▶ Material supplied:
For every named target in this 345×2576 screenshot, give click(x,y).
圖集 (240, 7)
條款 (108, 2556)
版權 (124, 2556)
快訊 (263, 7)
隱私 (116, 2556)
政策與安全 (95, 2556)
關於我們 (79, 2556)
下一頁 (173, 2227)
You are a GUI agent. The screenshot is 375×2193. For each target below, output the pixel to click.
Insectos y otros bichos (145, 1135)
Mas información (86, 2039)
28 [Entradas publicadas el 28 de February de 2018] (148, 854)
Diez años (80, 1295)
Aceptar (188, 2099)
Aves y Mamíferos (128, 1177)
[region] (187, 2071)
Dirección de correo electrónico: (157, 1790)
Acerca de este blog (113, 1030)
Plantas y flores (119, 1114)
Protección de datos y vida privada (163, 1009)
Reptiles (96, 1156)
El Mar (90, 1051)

--

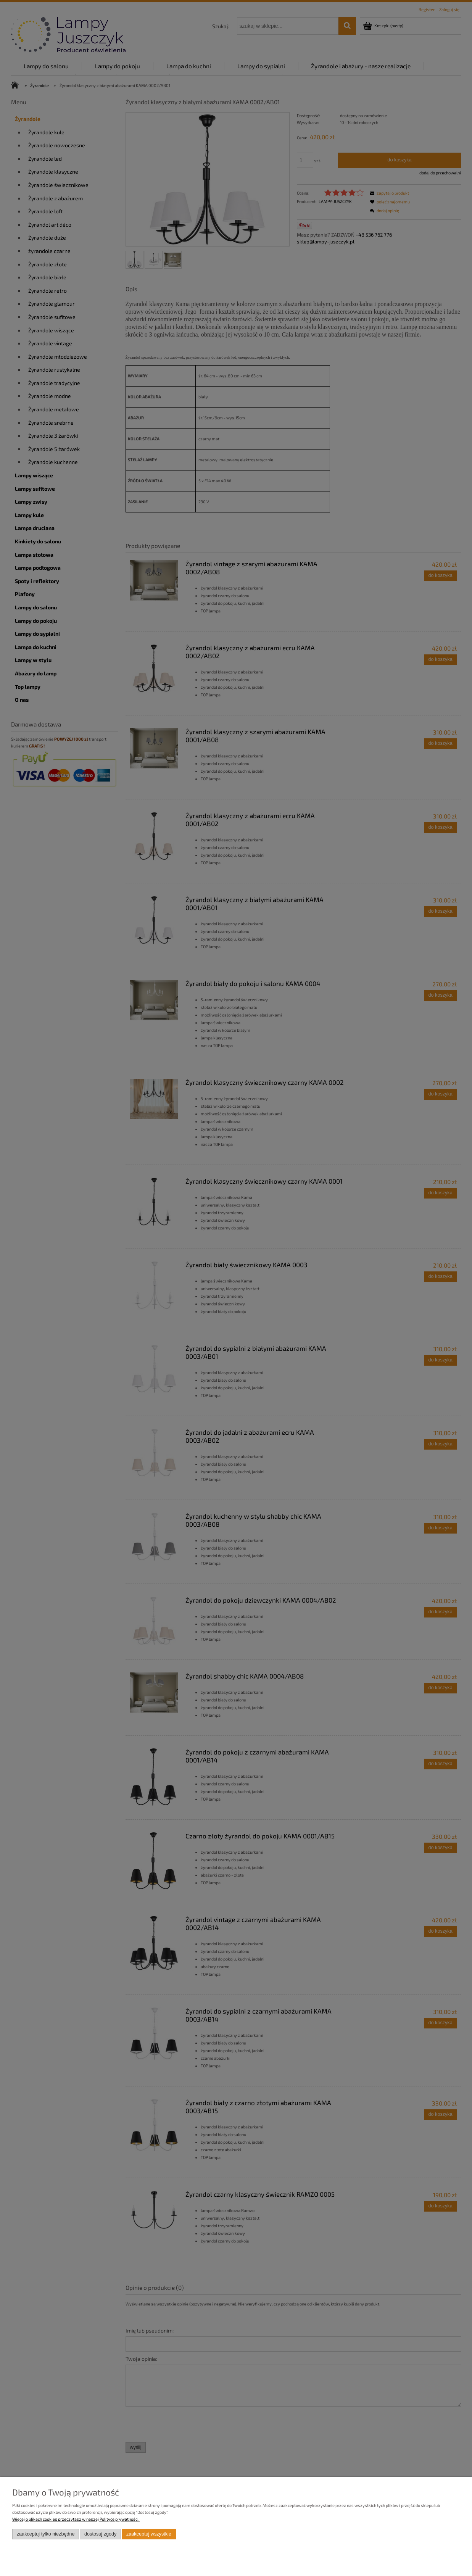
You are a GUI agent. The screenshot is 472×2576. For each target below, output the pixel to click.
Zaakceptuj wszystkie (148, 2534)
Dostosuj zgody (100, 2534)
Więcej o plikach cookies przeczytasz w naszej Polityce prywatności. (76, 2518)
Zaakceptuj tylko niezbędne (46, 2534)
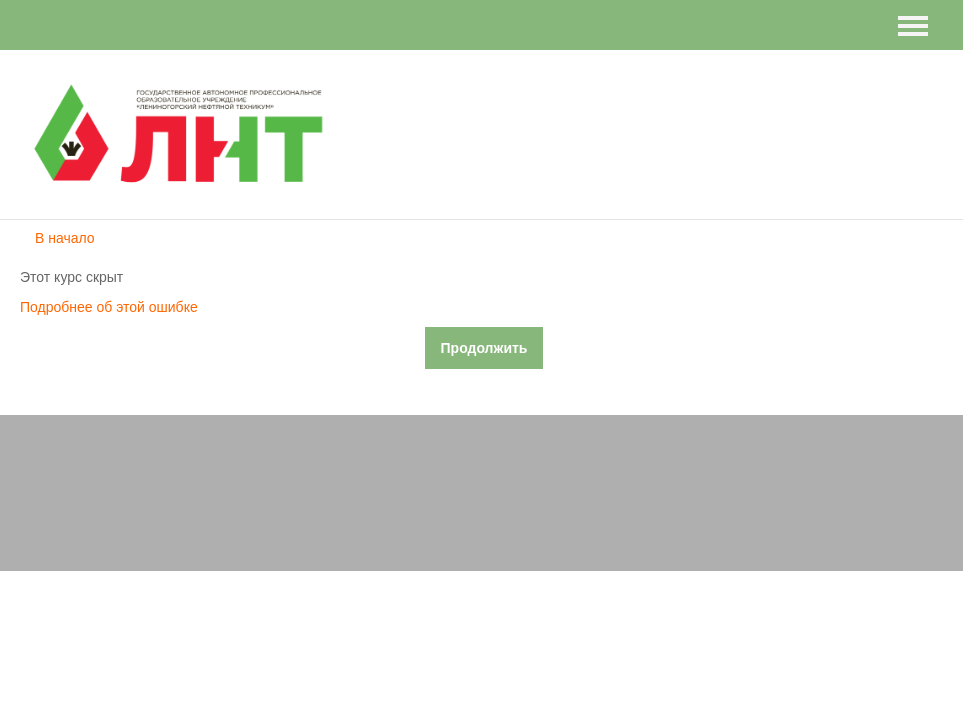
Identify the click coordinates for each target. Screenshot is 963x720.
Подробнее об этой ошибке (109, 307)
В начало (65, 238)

▶ Directions for this task: Convert the data above, from the line containing "關於我們 (79, 2556)" through the line containing "[region] (187, 2071)", into a two-column CSV with the headers text and answer. Give one row per answer, putting the text and its answer each in a quoted field and replacing any line breaks with spaces.

▶ Answer to this task:
text,answer
"關於我們","(79, 2556)"
"下一頁","(173, 2227)"
"You are a GUI agent. The screenshot is 375×2193. For each target below, output the pixel to click. Insectos y otros bichos","(145, 1135)"
"Mas información","(86, 2039)"
"28 [Entradas publicadas el 28 de February de 2018]","(148, 854)"
"Diez años","(80, 1295)"
"Aceptar","(188, 2099)"
"Aves y Mamíferos","(128, 1177)"
"[region]","(187, 2071)"